Larry Clark: Alle Welt interessiert sich für Teenies, das Fernsehen, die Werbung, das Kino. Bei mir kommt da noch eine ganz merkwürdige Perspektive hinzu. Ich wollte immer selbst der Teenie sein, den ich gerade fotografierte. Das hat mit einer gewissen Sehnsucht nach Unbekümmertheit, nach Freiheit zu tun. Das fasziniert mich auch bei den Kids in meinem Film. Obwohl auch die etwas ganz Normales haben. Einige von ihnen werden erwachsen, bekommen Kinder, machen ihren Job. Es wird natürlich Verluste geben, aber einige kommen durch.

Auf der Suche nach der verlorenen Jugend?

Ja, warum nicht. Vielleicht auch nach der nicht gelebten Jugend. Das hört sich aber nach einem ziemlich onanistischen Kunstverständnis an. Ich habe „Kids“ auch für Kids gemacht. Die in diesen Film gehen und sich sagen: Yep, genau so ist es. Deswegen habe ich auf die Erwachsenenperspektive verzichtet. Ich hatte das Glück, Zugang zu dieser Welt zu bekommen, weil ich einen Film machen wollte, den so noch niemand gesehen hat.

Immer der erste und einzige zu sein, der sich bestimmter Motive bedient, gehört wohl auch zu Ihrer Kunstproduktion ...?

Nur so kann ich überhaupt arbeiten. Da gab es Anfang der 80er einen Film, der hieß „Over the edge“. Darin sah ich meinen Standpunkt bestätigt, daß man echte Kids im entsprechenden Alter als Schauspieler nehmen kann. Statt diese schrecklichen Filme, in denen erwachsene Schauspieler auf jung machen. Die meisten dieser Filme sind ja auch von Erwachsenen geschrieben, die den Kids ihre eigenen Worte in den Mund legen. Deswegen ließ ich das Drehbuch von einem 19jährigen schreiben. Jemandem aus dieser Welt. Der Film ist Wirklichkeit.
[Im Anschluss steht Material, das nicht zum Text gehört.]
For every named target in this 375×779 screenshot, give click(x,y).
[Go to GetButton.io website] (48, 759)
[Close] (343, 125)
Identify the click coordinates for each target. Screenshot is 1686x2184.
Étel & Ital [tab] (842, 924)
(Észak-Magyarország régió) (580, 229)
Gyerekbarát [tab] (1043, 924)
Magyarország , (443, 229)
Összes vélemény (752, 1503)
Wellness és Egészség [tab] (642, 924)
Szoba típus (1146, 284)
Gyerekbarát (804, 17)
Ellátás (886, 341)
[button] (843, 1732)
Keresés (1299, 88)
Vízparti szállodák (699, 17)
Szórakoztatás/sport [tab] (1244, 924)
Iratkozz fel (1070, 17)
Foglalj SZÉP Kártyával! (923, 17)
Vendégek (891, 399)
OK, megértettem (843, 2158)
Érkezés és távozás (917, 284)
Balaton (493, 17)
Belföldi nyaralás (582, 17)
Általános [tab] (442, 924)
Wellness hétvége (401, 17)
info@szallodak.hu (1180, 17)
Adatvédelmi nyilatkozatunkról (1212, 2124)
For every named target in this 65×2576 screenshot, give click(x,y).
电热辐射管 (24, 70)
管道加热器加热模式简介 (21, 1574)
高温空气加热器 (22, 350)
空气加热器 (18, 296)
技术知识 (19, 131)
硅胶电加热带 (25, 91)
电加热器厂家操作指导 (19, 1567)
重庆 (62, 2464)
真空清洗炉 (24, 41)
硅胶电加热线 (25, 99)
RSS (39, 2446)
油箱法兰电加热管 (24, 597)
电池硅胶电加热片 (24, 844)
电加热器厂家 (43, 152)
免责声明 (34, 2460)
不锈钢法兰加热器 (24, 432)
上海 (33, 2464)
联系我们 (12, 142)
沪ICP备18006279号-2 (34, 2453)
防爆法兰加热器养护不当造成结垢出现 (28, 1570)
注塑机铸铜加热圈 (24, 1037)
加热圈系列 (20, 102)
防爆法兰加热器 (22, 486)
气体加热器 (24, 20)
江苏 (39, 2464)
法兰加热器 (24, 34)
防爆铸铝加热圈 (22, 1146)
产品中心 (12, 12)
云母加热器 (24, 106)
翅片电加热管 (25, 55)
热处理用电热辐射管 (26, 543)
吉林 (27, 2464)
Wo haben Sie Ihre Schauspieler gefunden?

In der Skateboard-Szene. Ich dachte mir, da gibt's die besten. Diese Skater sind die ganze Zeit auf der Straße, haben andauernd Auseinandersetzungen, Schlägereien, die Erwachsenen hassen sie, halten sie für Taugenichtse. Sie sind nur auf dem Brett und brauchen sonst nichts. Für einen zwölfjährigen ist die ganze Stadt ein einziger Betonspielplatz. Und da gibt es diesen Kitzel der Gefahr. Diese Tricks müssen sie einige tausend Male üben, verletzen sich. Es ist ein total individueller Sport, man kann ihn nicht organisieren. Man kann es nur allein lernen.

Altersmäßig könnten Sie fast der Opa sein. Wie sind Sie in die Skater-Szene reingekommen?

Als mein Sohn acht war, habe ich ihm ein Skateboard gekauft. Und mir auch. Wir fingen an, zusammen zu skaten. Außerdem wollte ich die Skateboard-Szene fotografieren. Als Fotograf war das für mich nach 35 Jahren Praxis so ziemlich das aufregendste, was es gibt. Ich mußte skaten so lernen, daß ich ziemlich schnell fahren und beim runterfallen meine Leica noch halten konnte. Lieber das Genick als die Leica zerbrechen. Eine harte Schule, Ende 40 geht das nicht mehr so einfach. Nach ein paar Monaten war ich akzeptiert, nicht als Erwachsener, sondern als einer von ihnen, trotz des Altersunterschiedes.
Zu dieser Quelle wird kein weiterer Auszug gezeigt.